June 29th, 2023 2 Minute Read Amicus Brief by Ilya Shapiro

Amicus Brief: Culley v. Marshall

In Alabama, the government can seize and start forfeiture proceedings against vehicles that are used or are intended to be used to transport or facilitate the sale, receipt, possession, or concealment of certain property, including controlled substances. Those proceedings can take months, even years, to resolve. Hamila Culley and Lena Sutton both had their vehicles seized for other individuals’ actions and retained for more than a year until obtaining a judgment that each was an innocent owner.

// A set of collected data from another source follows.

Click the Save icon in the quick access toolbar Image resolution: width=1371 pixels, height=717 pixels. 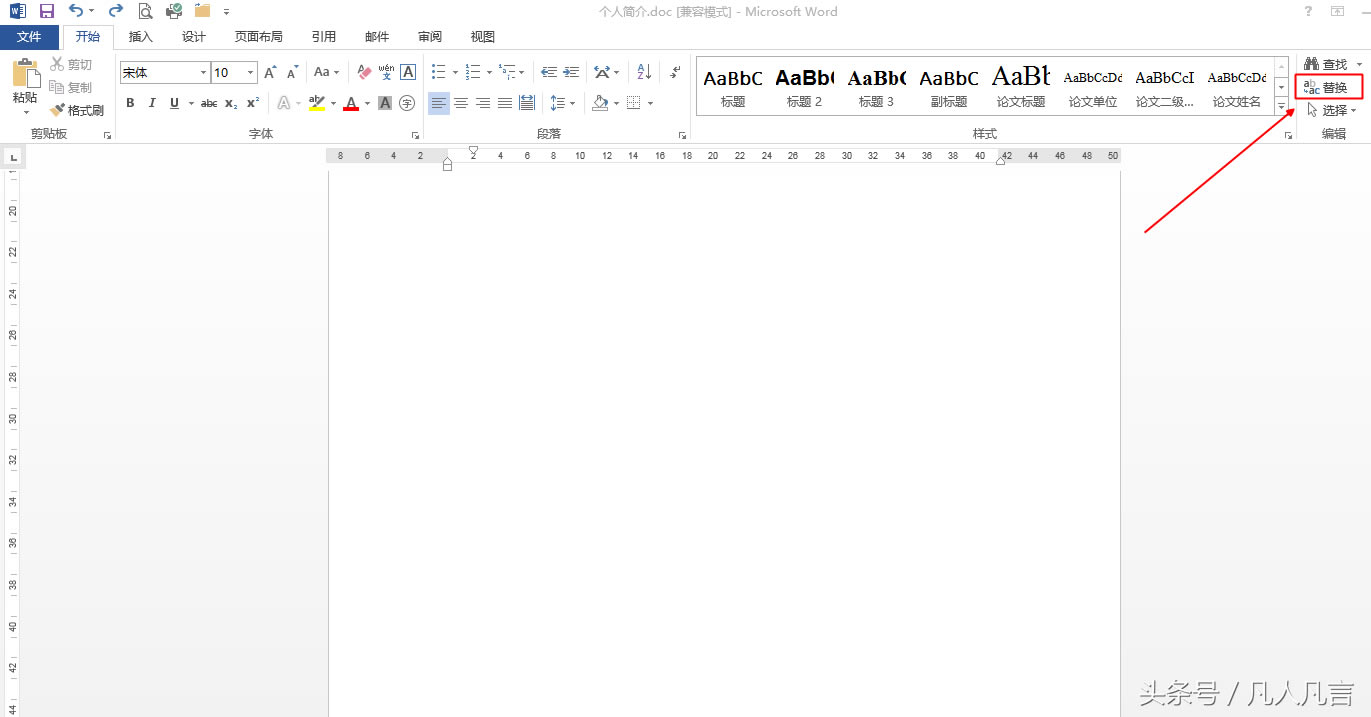pos(47,11)
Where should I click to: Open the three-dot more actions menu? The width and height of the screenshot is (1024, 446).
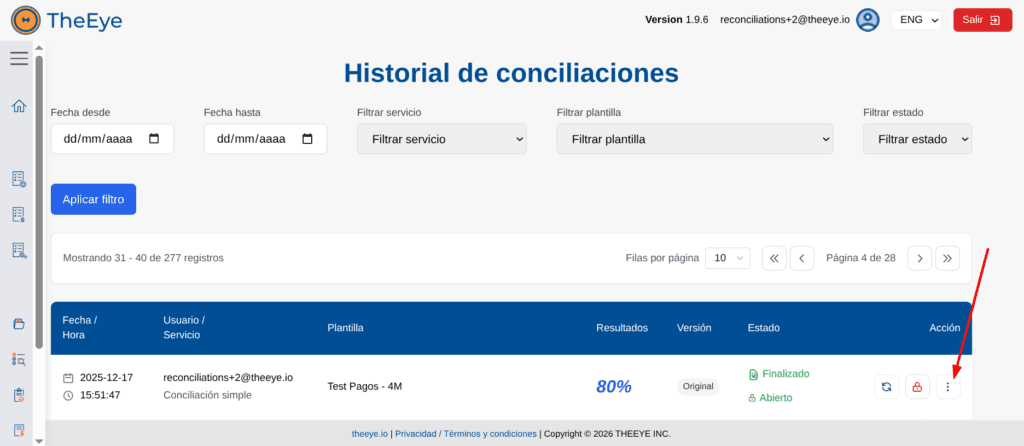[948, 387]
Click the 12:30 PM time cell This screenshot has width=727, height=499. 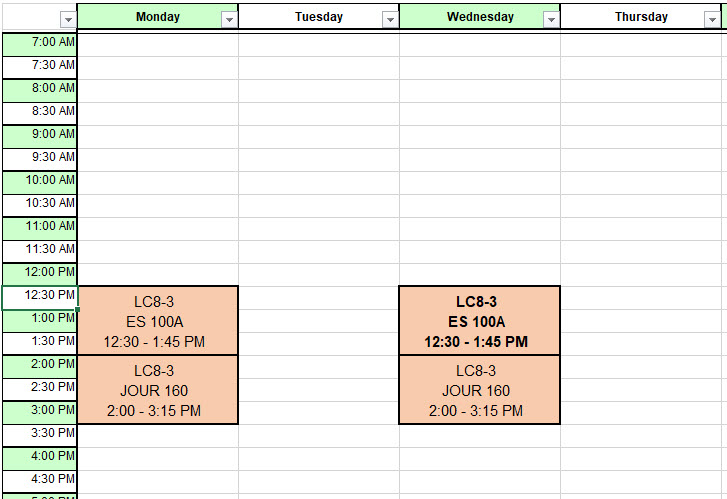40,298
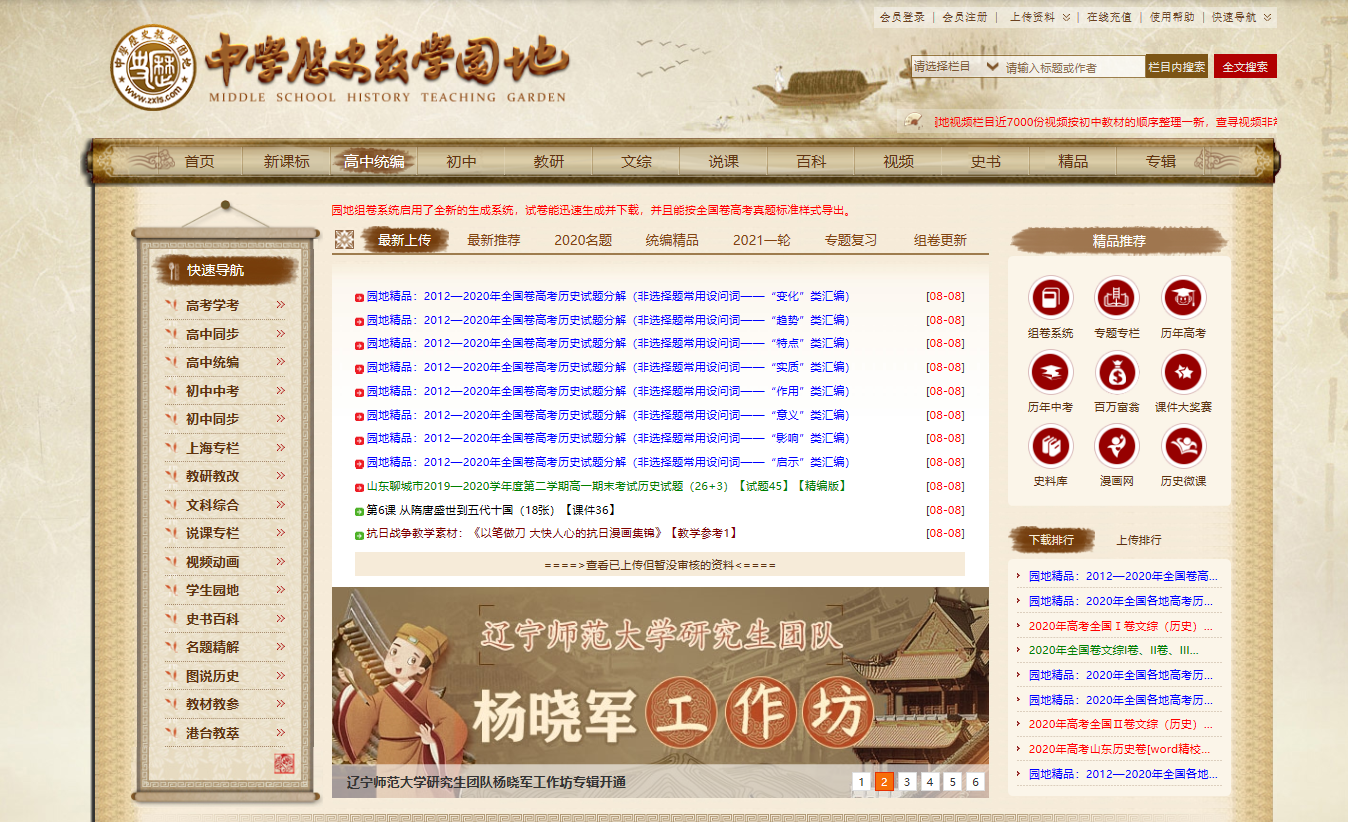
Task: Click the 历年中考 icon
Action: [x=1049, y=373]
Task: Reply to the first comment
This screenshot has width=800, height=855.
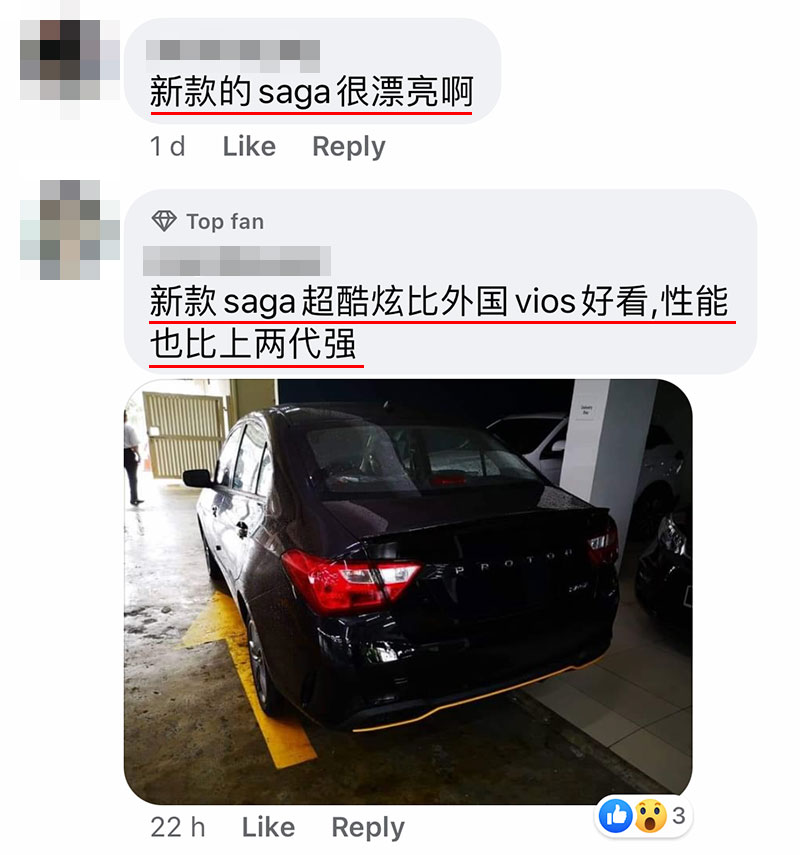Action: coord(348,147)
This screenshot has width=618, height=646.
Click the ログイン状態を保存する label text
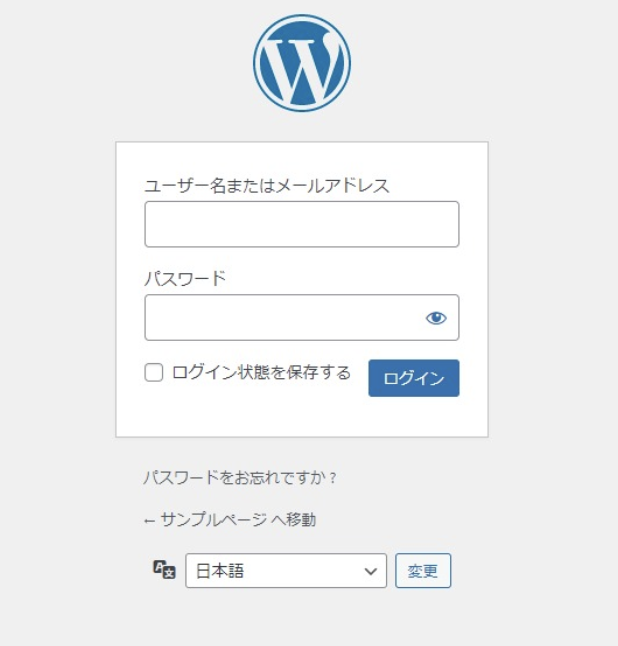(x=261, y=372)
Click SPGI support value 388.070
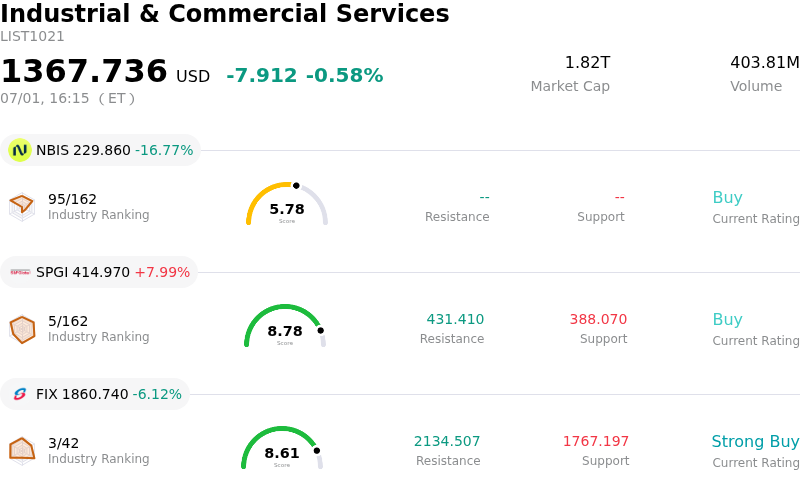The image size is (800, 488). (x=598, y=319)
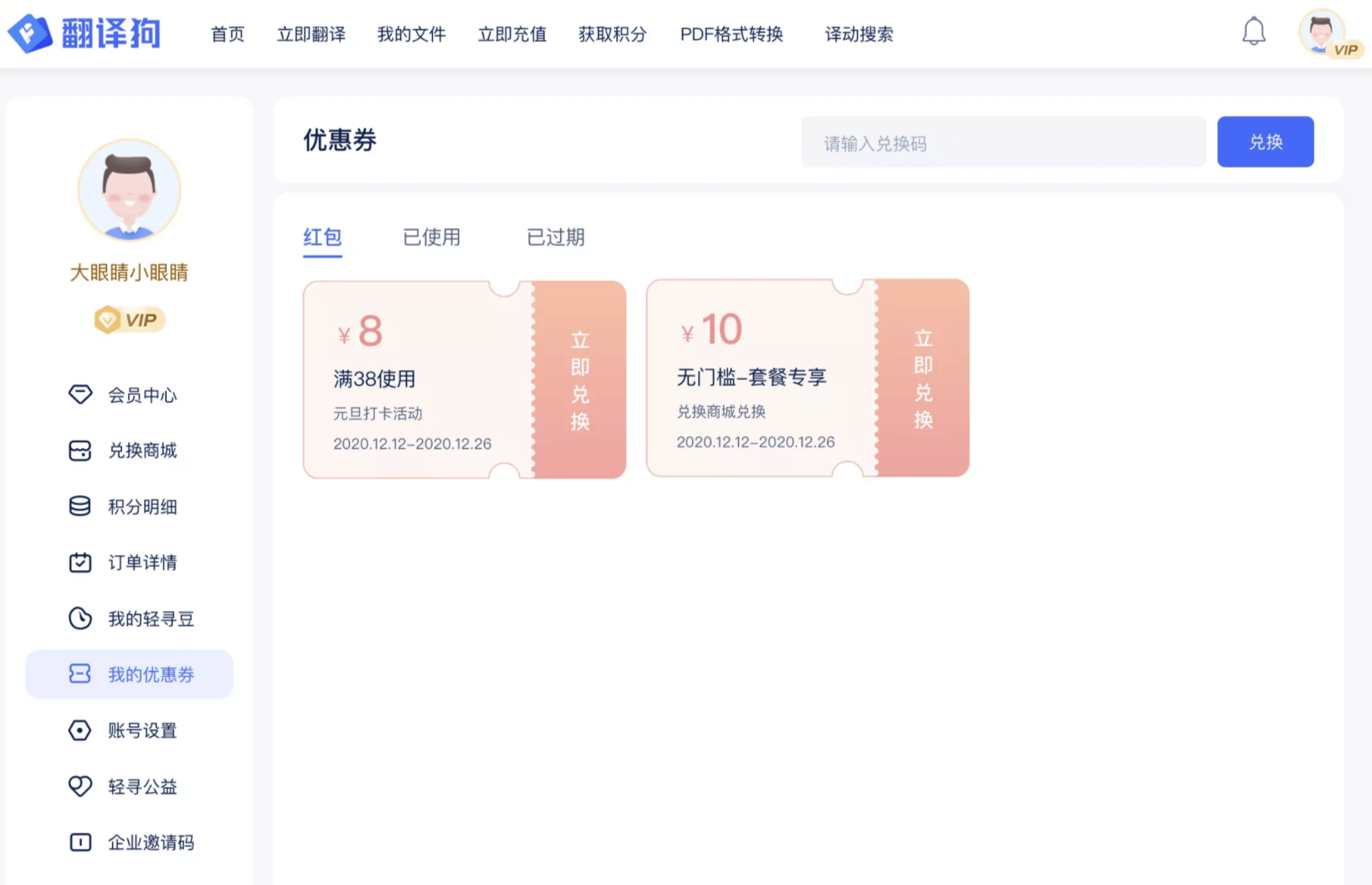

They filed separate putative class actions claiming that Alabama’s failure to provide a prompt retention hearing violated due process.

The district court and then the Eleventh Circuit held that Alabama did not violate due process, with the Eleventh Circuit concluding that a merits hearing was all the process they were due. Both applied the speedy trial test in Barker v. Wingo (1972), rather than the three-factor balancing test in Mathews v. Eldridge (1976). Under Mathews, which is commonly used in civil-forfeiture cases, due process will often require a prompt retention hearing. Although Alabama amended its civil-forfeiture law in 2021 to give innocent owners a right to a retention hearing, not all states have extended this procedural protection. This means that innocent owners can lose their vehicles for significant periods of time before being afforded an opportunity to prove their innocence.

The Supreme Court has now taken the case and MI has joined the Goldwater Institute and Pacific Legal Foundation on a brief that will argue, as then-Judge Sotomayor put it in 2002, that a speedy-trial test might address “the speed with which civil forfeiture proceedings themselves are instituted or conducted,” but it doesn’t address the availability of “a prompt post-seizure opportunity to challenge the legitimacy of the [government’s] retention of the [property] while those proceedings are conducted.” So the Court should establish a due-process right to a timely retention hearing.